At this point, those familiar with cloudyr
suite is probably asking – “This is exactly the same as library(aws.ec2)
, so why use boto3?“. Well, to be honest, I was using aws.ec2
for a while, but I find spot-instances, which the current version of aws.ec2
does not support. In addition I found that boto3
has some other functionalitue – which I prefer. For a full list of boto3
functions to interact with an EC2 instance, have a look at the reference manual.
To import python
’s boto3
, we use reticulate::import
:
boto <- import("boto3") # Import EC2 client ec2 <- boto$client('ec2') ec2
The ec2
variable you see here is of class <botocore.client.EC2>
. It is what we will use to interact with AWS in a programmatic fashion. Next, lets kick off a new spot-instance. I will use the c4.4xlarge
instance for the remainder of the post:
- 16 cores
- 30GB RAM
- EBS Only
- Spot Price: $0.1448/h
Note I also specify the ImageId
that I want to use. If you remember from part I and part II, I built an AMI that already has H2O and caret installed: ami-0157656a8c5b46458. The function has multiple other options you can read up on in the reference manual. If you have a prefered SecurityGroupIds
, you can also add that into the request as I did here.
response <- ec2$request_spot_instances( InstanceCount = 1L, LaunchSpecification= list( ImageId = 'ami-0157656a8c5b46458', InstanceType = 'c4.4xlarge', SecurityGroupIds = list("sg-0147497a63ft8ae432"), Placement = list(AvailabilityZone = "us-east-2a") ), SpotPrice = '1', Type = 'one-time' )
The response
variable returns a ton of information. The best way I found to deal with this is just to write a small function which captures the most useful information.

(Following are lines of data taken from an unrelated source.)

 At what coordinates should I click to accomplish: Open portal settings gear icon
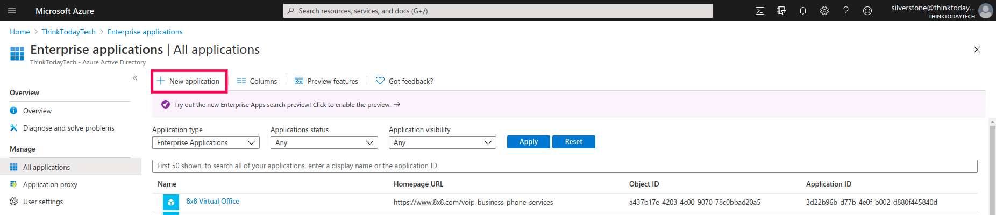coord(824,11)
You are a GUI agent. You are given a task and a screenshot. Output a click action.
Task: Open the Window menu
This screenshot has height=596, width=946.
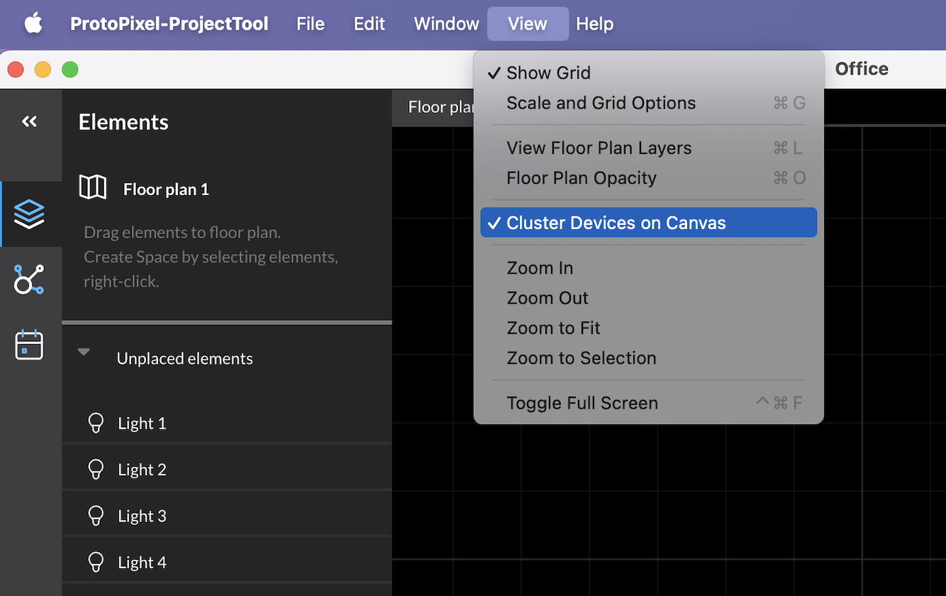tap(446, 23)
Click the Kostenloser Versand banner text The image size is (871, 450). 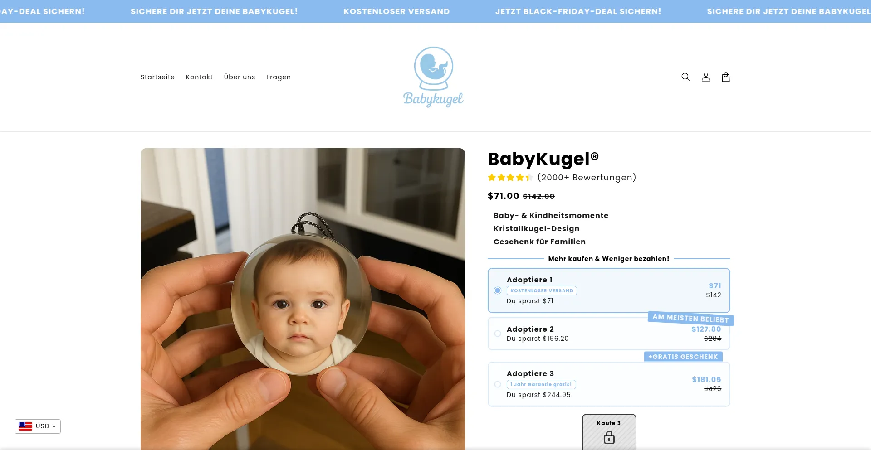click(396, 11)
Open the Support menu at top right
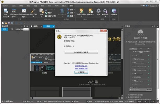This screenshot has height=104, width=160. (x=153, y=5)
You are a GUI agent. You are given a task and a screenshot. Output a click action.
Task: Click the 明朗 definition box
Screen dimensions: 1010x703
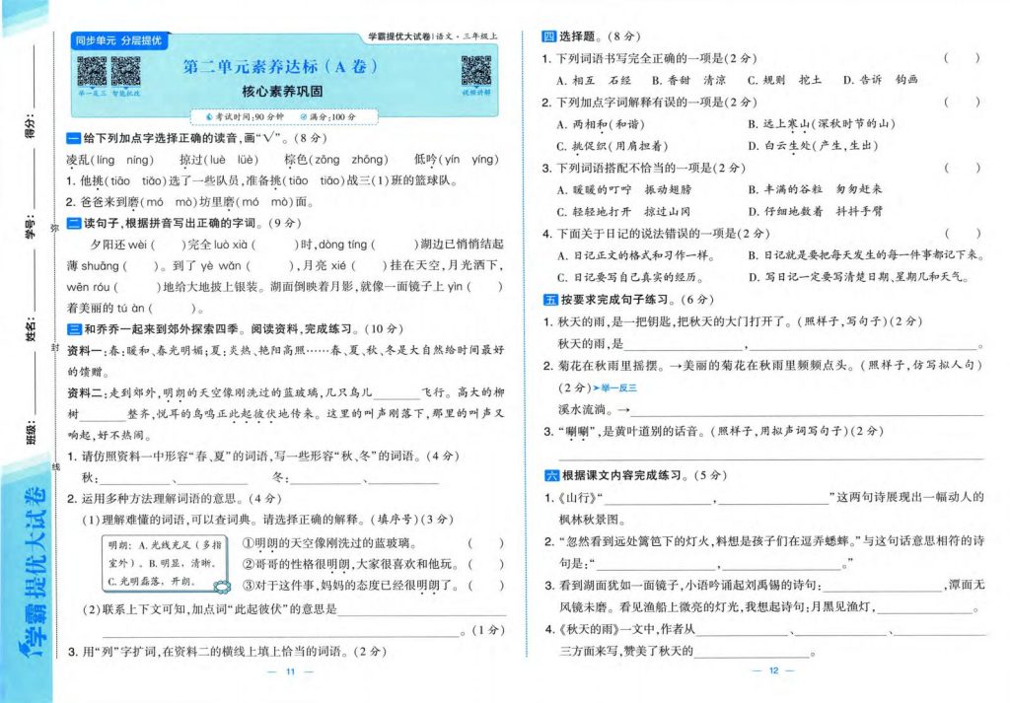(166, 563)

ec2_info <- function(req_id, type){ ec2_all <- ec2$describe_instances(Filters = list( list(Name = "spot-instance-request-id", Values = list(req_id))))$Reservations[[1]] if(type == "ip") return(ec2_all$Instances[[1]]$PublicIpAddress) if(type == "instance_id") return(ec2_all$Instances[[1]]$InstanceId) if(type == "cores") return(ec2_all$Instances[[1]]$CpuOptions$CoreCount) }
This function needs a request_id
as an input and will return either the ip
, instance_id
or number of cores
. It uses the id as input to a very useful filtering function as part of the EC2 module: describe_instances
. Again, this function can take multiple inputs, I prefer the request_id
.
To get the request_id
we can use purrr
:
xtract_reqid <- function(response){ tibble(req_id = response$SpotInstanceRequests %>% map_chr(~.x %>% .$SpotInstanceRequestId)) } req_id <- response %>% xtract_reqid() instance_information <- req_id %>% mutate( ip = map_chr(req_id, ec2_info, "ip"), instance_id = map_chr(req_id, ec2_info, "instance_id"), cores = map_dbl(req_id, ec2_info, "cores")*2 ) instance_information # Closing instance # ec2$terminate_instances(InstanceIds = list(instance_information$instance_id))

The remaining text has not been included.